How baseball’s new rules might impact the KC Royals

(Photo by Jayne Kamin-Oncea/Getty Images)
(Photo by Jayne Kamin-Oncea/Getty Images) /

Friday’s not unexpected news that Major League Baseball’s Joint Competition Committee voted to implement three long-anticipated rules changes for the 2023 season ignited widespread media speculation about how those changes may affect the game. How the KC Royals deal with the new rules remains, of course, to be seen.

Highlights of the changes are indeed interesting.

The simplest one increases base size from 15 to 18 inches square. Why disturb such an established dimension? One belief seems to be that bigger bases promote safety, especially at first base, where first sackers like Vinnie Pasquantino and Nick Pratto gain three inches of position, and a bit of a safety buffer, on the infield side of the bag. And runners will have more room to avoid big first basemen like Pasquantino.

Whether shortening the distance between first and second and second and third by 4.5 inches, a byproduct of the bigger bases, will spawn mores stolen bases is questionable, but could happen and bolster a Royals’ offense that prefers attacking on the basepaths when they can.

KC Royals pitchers will be subject to a pitch clock…and more than that.

The second change, widely characterized as introduction of a pitch clock, is more than that, and more complicated and controversial than base enlargement. The new rule requires pitchers to begin their motion within 20 seconds of their last pitch with at least one base occupied, and within 15 with no runners on. A ball is the consequence of violating the rule.

Simple enough, but there’s more—batters can’t linger too long outside the batter’s box between pitches. Instead, they must be in the box ready to hit with eight seconds left on the clock; if they aren’t, it’s a strike on the batter.

Royals pitchers are also allowed to step off the rubber, or “disengage,” only twice each plate appearance. For example, and to avoid a balk, they can step off once and try a pickoff once, or step off twice, etc. They get two more disengagements if a runner moves up a base.

What happens if a Kansas City hurler forgets and tries a third pickoff throw? If it’s successful, the runner is out; if it’s not, he gets the next base.

Timeouts called by the team batting, injury timeouts and mound visits won’t count as disengagements.

The third new rule means the KC Royals can’t shift or be shifted against.

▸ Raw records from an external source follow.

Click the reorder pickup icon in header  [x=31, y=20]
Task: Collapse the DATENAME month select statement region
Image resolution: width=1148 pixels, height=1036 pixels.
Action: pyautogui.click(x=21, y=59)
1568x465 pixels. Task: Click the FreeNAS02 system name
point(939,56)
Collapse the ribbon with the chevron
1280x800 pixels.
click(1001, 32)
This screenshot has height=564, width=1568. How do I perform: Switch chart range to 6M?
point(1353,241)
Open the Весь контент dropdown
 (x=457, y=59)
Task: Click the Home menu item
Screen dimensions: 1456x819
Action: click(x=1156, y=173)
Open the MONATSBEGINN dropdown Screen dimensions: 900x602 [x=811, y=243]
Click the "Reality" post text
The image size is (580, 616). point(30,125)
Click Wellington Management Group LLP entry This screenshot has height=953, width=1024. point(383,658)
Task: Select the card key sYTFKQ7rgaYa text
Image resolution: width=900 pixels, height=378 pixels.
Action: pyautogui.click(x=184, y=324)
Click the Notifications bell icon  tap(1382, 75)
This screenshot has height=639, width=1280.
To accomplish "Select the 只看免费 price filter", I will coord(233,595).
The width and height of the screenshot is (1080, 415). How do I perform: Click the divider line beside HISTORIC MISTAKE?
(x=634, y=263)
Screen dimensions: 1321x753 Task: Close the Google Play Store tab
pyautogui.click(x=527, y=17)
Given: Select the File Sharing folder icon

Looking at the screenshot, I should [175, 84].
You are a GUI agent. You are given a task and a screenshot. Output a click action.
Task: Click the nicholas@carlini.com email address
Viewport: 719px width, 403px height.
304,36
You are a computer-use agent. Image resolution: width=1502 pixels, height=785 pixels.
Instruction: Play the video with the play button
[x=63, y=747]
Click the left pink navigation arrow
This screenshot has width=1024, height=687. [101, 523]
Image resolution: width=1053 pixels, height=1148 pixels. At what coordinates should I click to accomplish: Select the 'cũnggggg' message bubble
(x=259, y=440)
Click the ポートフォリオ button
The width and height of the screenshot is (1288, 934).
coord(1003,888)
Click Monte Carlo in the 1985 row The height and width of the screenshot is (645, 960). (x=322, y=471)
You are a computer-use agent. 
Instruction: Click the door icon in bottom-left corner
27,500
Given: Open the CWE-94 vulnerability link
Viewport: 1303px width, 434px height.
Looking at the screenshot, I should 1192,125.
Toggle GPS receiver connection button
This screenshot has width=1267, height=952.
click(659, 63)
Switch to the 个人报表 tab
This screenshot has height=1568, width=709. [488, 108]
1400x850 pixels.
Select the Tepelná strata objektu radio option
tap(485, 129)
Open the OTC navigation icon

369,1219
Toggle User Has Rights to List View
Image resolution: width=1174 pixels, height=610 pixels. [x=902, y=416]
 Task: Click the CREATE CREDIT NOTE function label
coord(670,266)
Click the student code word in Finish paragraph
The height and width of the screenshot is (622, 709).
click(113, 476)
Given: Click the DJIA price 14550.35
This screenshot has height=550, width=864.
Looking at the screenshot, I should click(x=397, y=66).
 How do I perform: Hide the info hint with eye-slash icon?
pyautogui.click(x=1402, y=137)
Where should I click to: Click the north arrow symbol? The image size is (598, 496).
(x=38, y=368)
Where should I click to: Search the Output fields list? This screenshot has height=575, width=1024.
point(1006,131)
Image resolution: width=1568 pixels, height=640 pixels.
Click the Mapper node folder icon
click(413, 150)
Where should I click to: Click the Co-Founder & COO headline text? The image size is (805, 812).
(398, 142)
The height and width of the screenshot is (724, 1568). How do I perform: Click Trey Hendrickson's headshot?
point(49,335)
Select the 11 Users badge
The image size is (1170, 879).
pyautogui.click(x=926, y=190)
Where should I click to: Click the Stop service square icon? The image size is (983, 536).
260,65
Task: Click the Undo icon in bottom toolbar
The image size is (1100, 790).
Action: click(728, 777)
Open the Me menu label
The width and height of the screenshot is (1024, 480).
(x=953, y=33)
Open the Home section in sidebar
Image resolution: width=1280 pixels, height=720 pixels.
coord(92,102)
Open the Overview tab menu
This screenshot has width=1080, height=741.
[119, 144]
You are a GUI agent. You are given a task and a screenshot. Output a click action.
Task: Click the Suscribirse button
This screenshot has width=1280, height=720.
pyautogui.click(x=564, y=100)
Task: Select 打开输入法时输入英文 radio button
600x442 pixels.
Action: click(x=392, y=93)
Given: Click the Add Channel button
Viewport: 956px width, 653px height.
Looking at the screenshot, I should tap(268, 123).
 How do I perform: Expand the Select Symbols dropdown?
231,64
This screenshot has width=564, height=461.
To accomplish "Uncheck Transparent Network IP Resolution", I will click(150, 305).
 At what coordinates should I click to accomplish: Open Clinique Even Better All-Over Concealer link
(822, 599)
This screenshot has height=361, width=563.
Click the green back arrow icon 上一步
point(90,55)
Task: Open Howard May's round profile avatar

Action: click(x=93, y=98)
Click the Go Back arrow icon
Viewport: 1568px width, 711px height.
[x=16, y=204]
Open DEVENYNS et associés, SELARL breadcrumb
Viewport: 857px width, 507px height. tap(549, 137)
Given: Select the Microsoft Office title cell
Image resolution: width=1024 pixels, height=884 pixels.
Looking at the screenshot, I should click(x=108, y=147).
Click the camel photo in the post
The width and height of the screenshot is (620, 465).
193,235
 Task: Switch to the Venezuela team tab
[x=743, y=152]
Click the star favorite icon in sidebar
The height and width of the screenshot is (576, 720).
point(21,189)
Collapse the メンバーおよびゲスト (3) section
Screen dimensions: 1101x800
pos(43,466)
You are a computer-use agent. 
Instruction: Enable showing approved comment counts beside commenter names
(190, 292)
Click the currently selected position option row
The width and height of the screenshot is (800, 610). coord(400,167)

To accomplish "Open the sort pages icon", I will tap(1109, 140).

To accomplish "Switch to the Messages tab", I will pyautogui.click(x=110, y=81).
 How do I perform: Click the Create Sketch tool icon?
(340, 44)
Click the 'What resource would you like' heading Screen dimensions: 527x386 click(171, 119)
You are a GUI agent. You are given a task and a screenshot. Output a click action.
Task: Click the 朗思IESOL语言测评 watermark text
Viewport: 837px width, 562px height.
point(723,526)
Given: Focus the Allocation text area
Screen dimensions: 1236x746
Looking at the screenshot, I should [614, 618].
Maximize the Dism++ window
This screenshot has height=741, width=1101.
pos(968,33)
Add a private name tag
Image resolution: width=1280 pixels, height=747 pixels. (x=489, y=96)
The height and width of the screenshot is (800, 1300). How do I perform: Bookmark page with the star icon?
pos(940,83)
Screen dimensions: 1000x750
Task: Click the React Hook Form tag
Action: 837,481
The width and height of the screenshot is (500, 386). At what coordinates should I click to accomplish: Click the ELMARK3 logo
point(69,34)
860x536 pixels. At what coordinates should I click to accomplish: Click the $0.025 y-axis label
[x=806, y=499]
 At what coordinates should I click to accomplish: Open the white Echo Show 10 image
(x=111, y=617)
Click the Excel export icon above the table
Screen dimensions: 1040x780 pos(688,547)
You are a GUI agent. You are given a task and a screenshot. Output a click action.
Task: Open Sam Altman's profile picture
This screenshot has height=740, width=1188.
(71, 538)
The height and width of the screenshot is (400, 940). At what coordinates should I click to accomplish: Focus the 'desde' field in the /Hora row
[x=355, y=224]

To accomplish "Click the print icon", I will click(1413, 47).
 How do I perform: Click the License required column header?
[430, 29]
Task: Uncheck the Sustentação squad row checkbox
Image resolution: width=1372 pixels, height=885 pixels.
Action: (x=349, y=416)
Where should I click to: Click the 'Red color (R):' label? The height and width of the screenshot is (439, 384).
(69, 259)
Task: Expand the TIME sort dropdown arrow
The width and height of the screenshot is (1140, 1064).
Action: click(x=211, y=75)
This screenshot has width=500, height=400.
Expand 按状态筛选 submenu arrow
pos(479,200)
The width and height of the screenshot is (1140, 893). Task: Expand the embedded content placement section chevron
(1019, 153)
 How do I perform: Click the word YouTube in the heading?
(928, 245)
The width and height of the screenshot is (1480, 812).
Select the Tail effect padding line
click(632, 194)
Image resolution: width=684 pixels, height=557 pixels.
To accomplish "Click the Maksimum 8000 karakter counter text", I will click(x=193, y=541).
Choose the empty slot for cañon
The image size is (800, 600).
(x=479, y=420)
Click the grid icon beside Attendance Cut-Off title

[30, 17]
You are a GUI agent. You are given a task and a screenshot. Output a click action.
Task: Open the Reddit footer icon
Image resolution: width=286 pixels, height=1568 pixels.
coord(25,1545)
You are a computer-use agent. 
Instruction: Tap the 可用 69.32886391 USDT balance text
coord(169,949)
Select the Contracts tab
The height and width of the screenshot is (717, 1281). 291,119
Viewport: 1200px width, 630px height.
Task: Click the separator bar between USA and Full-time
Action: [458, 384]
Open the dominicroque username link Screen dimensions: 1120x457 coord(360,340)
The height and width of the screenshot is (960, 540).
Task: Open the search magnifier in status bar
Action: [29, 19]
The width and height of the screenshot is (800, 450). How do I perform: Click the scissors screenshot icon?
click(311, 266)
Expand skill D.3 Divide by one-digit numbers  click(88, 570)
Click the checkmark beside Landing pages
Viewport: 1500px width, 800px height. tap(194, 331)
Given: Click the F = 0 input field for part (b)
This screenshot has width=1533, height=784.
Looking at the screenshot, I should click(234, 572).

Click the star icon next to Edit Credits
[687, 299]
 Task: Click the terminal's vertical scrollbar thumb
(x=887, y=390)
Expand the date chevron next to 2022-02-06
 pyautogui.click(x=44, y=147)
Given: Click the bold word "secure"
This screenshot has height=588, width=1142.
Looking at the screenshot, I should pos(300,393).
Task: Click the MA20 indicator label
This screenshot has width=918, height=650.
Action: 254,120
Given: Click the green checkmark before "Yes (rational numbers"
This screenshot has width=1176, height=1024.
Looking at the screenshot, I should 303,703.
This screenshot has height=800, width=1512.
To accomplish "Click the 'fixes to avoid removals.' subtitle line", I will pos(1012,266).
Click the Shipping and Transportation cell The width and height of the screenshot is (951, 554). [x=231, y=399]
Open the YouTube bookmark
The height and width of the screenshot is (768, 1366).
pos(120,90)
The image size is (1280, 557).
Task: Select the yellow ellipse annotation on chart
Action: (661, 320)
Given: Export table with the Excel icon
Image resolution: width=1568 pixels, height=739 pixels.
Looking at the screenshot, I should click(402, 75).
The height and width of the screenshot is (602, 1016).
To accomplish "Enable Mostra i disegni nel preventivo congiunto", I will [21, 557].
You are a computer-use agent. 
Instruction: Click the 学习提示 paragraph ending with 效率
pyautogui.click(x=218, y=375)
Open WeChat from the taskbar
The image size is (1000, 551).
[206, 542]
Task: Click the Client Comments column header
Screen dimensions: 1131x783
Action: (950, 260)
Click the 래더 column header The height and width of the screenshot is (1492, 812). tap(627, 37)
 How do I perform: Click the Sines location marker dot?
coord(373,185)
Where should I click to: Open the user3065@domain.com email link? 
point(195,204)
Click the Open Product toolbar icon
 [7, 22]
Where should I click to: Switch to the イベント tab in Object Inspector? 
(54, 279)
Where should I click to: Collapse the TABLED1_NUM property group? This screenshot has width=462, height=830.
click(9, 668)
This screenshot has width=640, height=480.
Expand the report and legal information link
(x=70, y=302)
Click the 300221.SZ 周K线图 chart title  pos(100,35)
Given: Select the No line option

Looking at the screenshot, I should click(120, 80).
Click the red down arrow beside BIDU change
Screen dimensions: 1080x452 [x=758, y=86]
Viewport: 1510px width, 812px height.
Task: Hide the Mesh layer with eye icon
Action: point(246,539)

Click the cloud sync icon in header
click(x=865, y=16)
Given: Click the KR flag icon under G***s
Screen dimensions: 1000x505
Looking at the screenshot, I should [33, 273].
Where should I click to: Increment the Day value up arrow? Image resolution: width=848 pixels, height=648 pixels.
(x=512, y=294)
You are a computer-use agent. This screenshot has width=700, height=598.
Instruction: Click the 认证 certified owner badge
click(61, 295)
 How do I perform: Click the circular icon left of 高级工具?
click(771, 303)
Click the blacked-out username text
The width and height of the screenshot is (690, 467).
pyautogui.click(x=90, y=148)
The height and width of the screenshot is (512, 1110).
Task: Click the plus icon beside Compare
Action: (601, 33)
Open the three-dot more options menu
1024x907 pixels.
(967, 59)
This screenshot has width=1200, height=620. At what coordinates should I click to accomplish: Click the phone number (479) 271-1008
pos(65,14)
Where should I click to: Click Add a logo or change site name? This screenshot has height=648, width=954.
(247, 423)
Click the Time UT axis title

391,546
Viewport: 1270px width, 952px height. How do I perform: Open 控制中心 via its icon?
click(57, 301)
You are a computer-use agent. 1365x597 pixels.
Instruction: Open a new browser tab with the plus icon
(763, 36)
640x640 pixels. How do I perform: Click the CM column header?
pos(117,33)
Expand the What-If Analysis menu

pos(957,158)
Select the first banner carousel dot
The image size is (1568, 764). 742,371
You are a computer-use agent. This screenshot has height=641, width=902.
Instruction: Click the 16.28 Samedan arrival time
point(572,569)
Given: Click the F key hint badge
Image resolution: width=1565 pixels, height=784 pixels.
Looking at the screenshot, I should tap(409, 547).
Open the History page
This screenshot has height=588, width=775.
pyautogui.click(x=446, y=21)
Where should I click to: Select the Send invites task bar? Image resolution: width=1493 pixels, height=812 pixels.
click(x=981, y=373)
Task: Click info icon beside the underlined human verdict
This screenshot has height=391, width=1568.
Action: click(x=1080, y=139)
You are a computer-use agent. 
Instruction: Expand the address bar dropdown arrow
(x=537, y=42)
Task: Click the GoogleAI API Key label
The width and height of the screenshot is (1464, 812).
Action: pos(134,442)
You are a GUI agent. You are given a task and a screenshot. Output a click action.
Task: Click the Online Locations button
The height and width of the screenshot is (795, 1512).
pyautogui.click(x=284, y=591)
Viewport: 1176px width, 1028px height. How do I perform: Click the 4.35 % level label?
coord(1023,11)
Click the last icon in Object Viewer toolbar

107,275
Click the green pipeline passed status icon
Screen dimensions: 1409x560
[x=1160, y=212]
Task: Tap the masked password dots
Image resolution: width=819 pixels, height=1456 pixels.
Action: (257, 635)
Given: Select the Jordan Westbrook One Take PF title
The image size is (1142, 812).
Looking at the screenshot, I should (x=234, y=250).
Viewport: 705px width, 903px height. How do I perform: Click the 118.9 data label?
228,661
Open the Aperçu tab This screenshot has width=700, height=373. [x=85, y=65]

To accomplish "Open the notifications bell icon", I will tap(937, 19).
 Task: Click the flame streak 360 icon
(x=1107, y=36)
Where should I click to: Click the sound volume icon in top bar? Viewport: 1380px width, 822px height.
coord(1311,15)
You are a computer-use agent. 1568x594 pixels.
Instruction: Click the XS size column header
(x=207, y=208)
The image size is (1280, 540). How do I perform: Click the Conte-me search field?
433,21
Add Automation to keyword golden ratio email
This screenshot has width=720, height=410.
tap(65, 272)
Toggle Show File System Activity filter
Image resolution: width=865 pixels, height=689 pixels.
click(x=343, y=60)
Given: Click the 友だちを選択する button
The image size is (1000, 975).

The true defensive shift—what MLB calls “the situational defensive realignment of fielders away from their ‘traditional’ starting points”—ends when the 2022 World Series ends. While the new shift rule won’t prohibit infielders from incrementally altering their positions based on hitters’ tendencies, it will wipe out more drastic, and more effective, adjustments.

Specifically, teams must deploy two infielders to the left of second base and two to the right of that bag, and at the pitch all four infielders must be positioned on the infield dirt.

Prevailing baseball thinking holds that shifts hurt lefthanded hitters more than righties; how, then, might this restrictive new rule affect some of Kansas City’s lefthanded bats?

Fans hoping the shift ban will help Ryan O’Hearn (if he’s still with the club next year) may be disappointed. According to Baseball Savant’s shift statistics, O’Hearn faces shifts 75.6% of the time, but has a better wOBA (.261) against shifts than when defenses don’t use them (.235).

Although their sample sizes are small, the case is the same for rookies Vinnie Pasquantino and Nick Pratto. Pasquantino’s wOBA is .353 versus shifts, which he faces 93.9% of the time, and .221 with no shift in place. Pratto’s wOBA is .331 against shifts (73.7% of the time) but .245 when none are deployed when he’s batting.

On the other hand, their shift numbers suggest the new rule will benefit other Royals. Shifting Michael Massey 86% of the time results in a .318 wOBA, while his mark with no shifting is .324. And MJ Melendez’s .430 wOBA with no shift in place is 56 points better than in the 75.5% of the time he hits against the shift.

And just in case fans wonder about righthanded Salvador Perez, he has a .430 wOBA when he avoids shifts but a .280 wOBA when shifted, which happens in 77.4% of his plate appearances.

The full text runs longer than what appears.